In this tutorial, we will walk you through the process of fine-tuning a SmolVLA model and deploying it on a real robot arm. We will cover environment setup, training, inference, and common troubleshooting issues.

<Warning>
  This tutorial is for LeRobot by Hugging Face, which is different than phosphobot. It's geared towards more advanced users with a good understanding of Python and machine learning concepts. If you're new to robotics or AI, we recommend starting with the [phosphobot documentation](https://docs.phospho.ai/).
</Warning>

<Note>
  **This tutorial may be outdated**

  The [LeRobot](https://github.com/huggingface/lerobot) library is under active development, and the codebase changes frequently. While this tutorial is accurate as of June 11, 2025, some steps or code fixes may become obsolete. Always refer to the official LeRobot documentation for the most up-to-date information.
</Note>

## What is LeRobot by Hugging Face?

![LeRobot logo](https://cdn-uploads.huggingface.co/production/uploads/631ce4b244503b72277fc89f/MNkMdnJqyPvOAEg20Mafg.png)

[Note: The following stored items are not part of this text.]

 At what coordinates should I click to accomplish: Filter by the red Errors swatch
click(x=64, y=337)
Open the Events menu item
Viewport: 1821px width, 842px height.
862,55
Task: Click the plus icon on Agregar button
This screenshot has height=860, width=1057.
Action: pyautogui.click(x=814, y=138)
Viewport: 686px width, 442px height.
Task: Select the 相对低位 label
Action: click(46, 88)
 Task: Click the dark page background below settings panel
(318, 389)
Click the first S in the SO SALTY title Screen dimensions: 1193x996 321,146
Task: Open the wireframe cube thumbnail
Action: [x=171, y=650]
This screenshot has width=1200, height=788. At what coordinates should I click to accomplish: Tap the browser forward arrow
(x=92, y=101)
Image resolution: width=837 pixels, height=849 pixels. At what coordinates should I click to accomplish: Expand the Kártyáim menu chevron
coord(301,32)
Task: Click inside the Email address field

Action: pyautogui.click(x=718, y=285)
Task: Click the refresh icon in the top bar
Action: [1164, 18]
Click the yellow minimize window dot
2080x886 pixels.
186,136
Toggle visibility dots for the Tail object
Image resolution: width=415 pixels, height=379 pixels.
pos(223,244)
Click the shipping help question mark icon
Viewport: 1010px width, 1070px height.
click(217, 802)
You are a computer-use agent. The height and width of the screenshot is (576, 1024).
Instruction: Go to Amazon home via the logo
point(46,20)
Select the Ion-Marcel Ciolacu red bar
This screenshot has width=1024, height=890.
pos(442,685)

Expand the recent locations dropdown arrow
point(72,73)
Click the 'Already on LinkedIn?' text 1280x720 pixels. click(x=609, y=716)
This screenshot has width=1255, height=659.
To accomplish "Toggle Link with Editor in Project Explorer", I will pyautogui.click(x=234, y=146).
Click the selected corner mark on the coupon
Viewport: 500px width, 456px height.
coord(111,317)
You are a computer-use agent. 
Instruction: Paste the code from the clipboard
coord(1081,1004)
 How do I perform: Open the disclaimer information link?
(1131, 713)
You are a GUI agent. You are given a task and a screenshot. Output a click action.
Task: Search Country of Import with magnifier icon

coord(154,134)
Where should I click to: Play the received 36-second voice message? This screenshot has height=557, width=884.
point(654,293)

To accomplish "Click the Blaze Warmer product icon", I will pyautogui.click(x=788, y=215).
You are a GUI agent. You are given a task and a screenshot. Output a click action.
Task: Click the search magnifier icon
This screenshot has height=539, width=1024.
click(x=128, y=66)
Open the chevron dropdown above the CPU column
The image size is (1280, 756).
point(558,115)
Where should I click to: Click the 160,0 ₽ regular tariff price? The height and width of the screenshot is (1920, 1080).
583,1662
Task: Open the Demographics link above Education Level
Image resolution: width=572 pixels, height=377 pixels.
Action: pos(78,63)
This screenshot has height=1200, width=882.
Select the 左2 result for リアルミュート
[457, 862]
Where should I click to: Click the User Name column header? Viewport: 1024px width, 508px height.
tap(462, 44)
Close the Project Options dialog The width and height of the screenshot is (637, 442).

LeRobot is a platform designed to make real-world robotics more accessible for everyone. It provides pre-trained models, datasets, and tools in PyTorch.

It focuses on state-of-the-art approaches in **imitation learning** and **reinforcement learning**.

With LeRobot, you get access to:

* Pretrained models for robotics applications
* Human-collected demonstration datasets
* Simulated environments to test and refine AI models

Useful links:

* [LeRobot on GitHub](https://github.com/huggingface/lerobot)
* [LeRobot on Hugging Face](https://huggingface.co/lerobot)
* [AI models for robotics](https://huggingface.co/models?pipeline_tag=robotics\&sort=trending)

### Introduction to SmolVLA

SmolVLA is a 450M parameter, open-source Vision-Language-Action (VLA) model from Hugging Face's LeRobot team. It's designed to run efficiently on consumer hardware by using several clever tricks, such as skipping layers in its Vision-Language Model (VLM) backbone and using asynchronous inference to compute the next action while the current one is still executing.

* [arxiv paper](https://arxiv.org/abs/2506.01844)
* [blog post](https://huggingface.co/blog/smolvla)
* [model card](https://huggingface.co/lerobot/smolvla_base)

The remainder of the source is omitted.